Dataset entries

------------------------------------------------------------

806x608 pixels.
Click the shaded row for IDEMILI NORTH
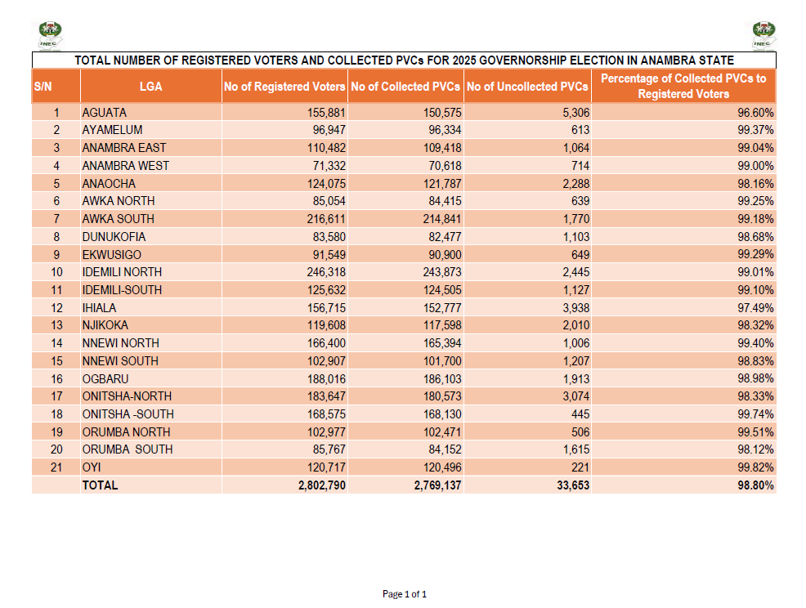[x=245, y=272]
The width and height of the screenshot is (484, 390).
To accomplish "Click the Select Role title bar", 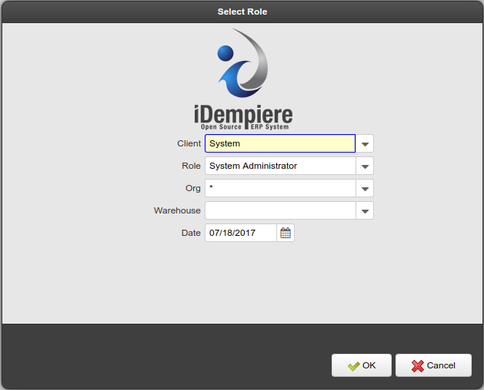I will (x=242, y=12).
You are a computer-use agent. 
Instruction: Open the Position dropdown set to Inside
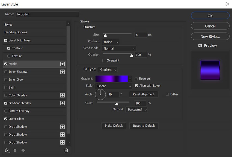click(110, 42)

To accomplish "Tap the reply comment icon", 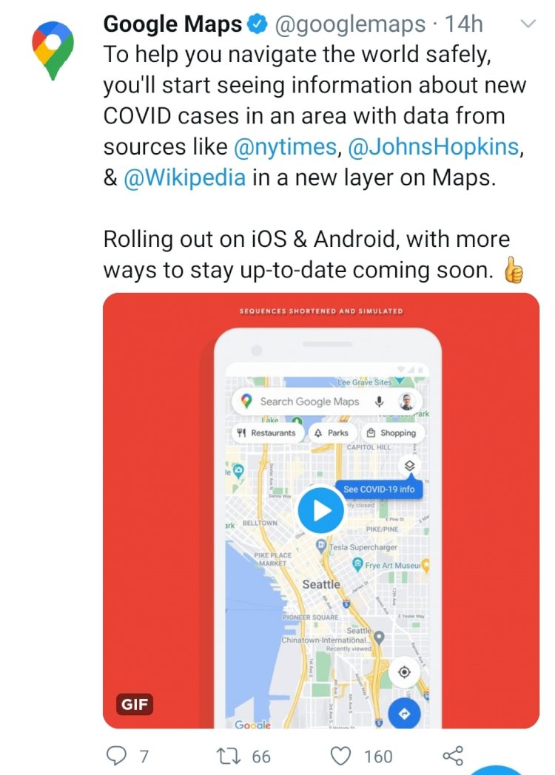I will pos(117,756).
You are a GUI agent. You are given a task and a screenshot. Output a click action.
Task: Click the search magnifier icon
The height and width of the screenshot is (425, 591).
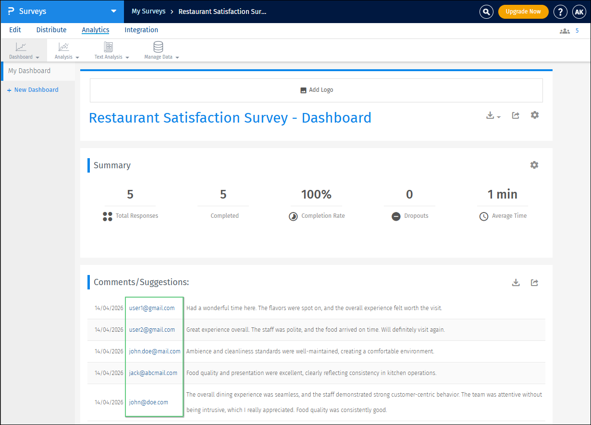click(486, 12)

------------------------------------------------------------

- [Exercise instructions] Go through the records above, find every line with the word "agent", and list those lines.

- [Completed exercise]
You are a computer-use agent. 
You are a GUI agent. You are given a task and a screenshot. Output a click action.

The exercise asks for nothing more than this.